Bilal A. “Bill” Essayli is an American lawyer and politician currently serving in the California State Assembly. A Republican, he represents California's 63rd State Assembly district, which includes Woodcrest, Temescal Valley, Lake Elsinore, and Menifee.

Early life 
Essayli's parents are immigrants from Lebanon who fled to the country to escape its civil war.

Education 
Essayli is the first member of his family to graduate from college.  He received his undergraduate degree from the Kellogg Honors College of California State Polytechnic University, Pomona. He received his Juris Doctor degree from Chapman University School of Law.

Career 
Essayli served as an intern in the White House Counsel's Office in 2008.  He then worked in private practice, where he focused on employment law.  Then he joined the Riverside County District Attorney's office as a prosecutor.  He then became an Assistant United States Attorney for the Central District of California.  Among the cases he worked on was the 2015 terrorist attack in San Bernardino.

Political campaigns 
In 2018, Essayli ran for the California State Assembly against incumbent Democrat Sabrina Cervantes.  He lost the election, but made a strong showing, which raised his local profile.
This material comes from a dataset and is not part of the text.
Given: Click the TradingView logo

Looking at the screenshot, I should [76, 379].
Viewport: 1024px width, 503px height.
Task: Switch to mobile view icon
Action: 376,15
In 2022, Essayli ran for the state Assembly in the newly created 63rd Assembly District.  He defeated Eastvale Mayor Clint Lorimore in the primary and businesswoman Fauzia Rizvi in the general election.

Personal life 
Essayli is the first Muslim in history to be elected to the California State Assembly.

References

External links 
 Official website
 Campaign website
 Bill Essayli on Ballotpedia

Living people
21st-century American politicians
Republican Party members of the California State Assembly
Chapman University alumni
Year of birth missing (living people)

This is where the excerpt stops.